(Source records Opens)

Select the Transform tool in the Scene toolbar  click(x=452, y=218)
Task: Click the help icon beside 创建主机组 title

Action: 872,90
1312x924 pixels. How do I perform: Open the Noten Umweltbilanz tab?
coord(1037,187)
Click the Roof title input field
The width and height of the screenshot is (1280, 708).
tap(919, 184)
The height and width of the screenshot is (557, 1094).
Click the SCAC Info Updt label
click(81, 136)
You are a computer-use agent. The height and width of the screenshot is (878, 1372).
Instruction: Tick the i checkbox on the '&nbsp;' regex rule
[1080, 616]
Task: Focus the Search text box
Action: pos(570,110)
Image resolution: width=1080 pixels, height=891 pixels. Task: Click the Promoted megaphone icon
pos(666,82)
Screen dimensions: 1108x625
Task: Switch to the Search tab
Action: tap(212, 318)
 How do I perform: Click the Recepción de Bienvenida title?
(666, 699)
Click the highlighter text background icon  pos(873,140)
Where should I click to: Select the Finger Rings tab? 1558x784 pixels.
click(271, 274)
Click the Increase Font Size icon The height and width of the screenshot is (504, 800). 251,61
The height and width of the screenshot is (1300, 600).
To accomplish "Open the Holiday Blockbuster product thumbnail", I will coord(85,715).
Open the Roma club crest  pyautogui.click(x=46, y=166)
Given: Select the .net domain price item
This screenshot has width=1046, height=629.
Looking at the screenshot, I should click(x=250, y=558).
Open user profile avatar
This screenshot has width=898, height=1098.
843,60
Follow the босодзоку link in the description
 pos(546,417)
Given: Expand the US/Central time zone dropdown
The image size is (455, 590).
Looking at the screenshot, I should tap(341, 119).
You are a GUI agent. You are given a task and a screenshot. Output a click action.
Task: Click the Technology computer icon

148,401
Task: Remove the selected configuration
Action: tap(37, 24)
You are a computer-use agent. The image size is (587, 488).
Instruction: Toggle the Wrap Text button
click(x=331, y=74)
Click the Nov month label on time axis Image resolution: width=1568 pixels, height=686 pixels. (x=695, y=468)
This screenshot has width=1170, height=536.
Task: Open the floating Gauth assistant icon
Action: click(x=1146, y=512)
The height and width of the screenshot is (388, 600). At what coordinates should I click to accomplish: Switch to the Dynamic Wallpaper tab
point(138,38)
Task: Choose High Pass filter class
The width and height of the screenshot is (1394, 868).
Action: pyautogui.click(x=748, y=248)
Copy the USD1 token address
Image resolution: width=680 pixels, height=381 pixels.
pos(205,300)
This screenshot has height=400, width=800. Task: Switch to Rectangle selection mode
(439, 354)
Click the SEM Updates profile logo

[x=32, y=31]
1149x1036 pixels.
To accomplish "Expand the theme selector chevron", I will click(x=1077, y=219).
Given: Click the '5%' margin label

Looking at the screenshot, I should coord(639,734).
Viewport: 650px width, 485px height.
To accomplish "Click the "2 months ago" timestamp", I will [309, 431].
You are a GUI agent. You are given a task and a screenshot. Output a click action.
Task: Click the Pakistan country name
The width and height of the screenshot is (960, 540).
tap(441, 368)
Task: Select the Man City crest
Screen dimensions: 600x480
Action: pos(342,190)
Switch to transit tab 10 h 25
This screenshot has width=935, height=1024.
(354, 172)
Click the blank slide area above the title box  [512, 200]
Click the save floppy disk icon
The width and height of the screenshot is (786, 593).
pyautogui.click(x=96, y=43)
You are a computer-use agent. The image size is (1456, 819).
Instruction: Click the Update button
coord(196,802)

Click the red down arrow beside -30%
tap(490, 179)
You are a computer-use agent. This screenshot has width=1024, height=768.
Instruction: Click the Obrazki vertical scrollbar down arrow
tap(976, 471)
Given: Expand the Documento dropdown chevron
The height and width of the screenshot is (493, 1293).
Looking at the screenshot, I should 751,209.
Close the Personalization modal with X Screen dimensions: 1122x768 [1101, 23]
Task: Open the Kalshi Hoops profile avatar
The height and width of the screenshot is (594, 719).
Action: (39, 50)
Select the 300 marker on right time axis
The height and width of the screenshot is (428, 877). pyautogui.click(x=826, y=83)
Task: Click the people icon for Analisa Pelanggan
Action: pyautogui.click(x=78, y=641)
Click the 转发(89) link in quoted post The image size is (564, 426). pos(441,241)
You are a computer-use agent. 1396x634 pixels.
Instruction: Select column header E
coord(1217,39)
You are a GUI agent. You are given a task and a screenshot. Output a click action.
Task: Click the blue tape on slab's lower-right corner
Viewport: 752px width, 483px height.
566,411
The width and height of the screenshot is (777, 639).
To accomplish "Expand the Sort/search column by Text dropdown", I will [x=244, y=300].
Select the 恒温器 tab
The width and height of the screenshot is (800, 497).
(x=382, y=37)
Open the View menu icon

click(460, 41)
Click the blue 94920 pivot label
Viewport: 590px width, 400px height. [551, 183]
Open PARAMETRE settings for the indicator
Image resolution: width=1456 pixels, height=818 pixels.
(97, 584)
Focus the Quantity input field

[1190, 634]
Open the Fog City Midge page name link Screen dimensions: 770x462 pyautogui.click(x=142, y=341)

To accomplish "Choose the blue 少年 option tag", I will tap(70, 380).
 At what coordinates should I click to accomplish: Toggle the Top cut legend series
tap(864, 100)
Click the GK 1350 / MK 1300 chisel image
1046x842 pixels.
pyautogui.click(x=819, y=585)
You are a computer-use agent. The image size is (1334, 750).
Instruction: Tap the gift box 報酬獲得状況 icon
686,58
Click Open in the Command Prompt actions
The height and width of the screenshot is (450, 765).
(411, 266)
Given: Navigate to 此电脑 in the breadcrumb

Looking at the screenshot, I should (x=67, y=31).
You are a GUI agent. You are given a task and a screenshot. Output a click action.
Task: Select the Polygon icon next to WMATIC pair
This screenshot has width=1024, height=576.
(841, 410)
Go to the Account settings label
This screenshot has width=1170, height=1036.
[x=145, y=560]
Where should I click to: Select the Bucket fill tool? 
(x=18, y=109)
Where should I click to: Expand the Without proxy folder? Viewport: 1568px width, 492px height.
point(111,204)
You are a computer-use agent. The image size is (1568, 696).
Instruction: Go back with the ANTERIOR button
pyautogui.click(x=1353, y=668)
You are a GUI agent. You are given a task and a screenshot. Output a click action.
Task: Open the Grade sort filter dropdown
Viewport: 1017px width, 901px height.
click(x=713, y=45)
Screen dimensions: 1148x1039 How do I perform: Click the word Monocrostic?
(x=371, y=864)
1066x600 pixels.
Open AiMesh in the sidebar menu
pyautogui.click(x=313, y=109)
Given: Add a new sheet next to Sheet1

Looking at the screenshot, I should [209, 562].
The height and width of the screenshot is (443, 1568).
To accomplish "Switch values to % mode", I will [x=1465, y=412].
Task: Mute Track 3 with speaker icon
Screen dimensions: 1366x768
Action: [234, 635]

(Source records Closes)

# Problem details:
Repeat the entries above verbatim, but only from the line that has "Instruction: Tick the" down to the line that has "Click the Increase", inclusive.

# Response:
Instruction: Tick the i checkbox on the '&nbsp;' regex rule
[1080, 616]
Task: Focus the Search text box
Action: pos(570,110)
Image resolution: width=1080 pixels, height=891 pixels. Task: Click the Promoted megaphone icon
pos(666,82)
Screen dimensions: 1108x625
Task: Switch to the Search tab
Action: tap(212, 318)
 How do I perform: Click the Recepción de Bienvenida title?
(666, 699)
Click the highlighter text background icon  pos(873,140)
Where should I click to: Select the Finger Rings tab? 1558x784 pixels.
click(271, 274)
Click the Increase Font Size icon The height and width of the screenshot is (504, 800). 251,61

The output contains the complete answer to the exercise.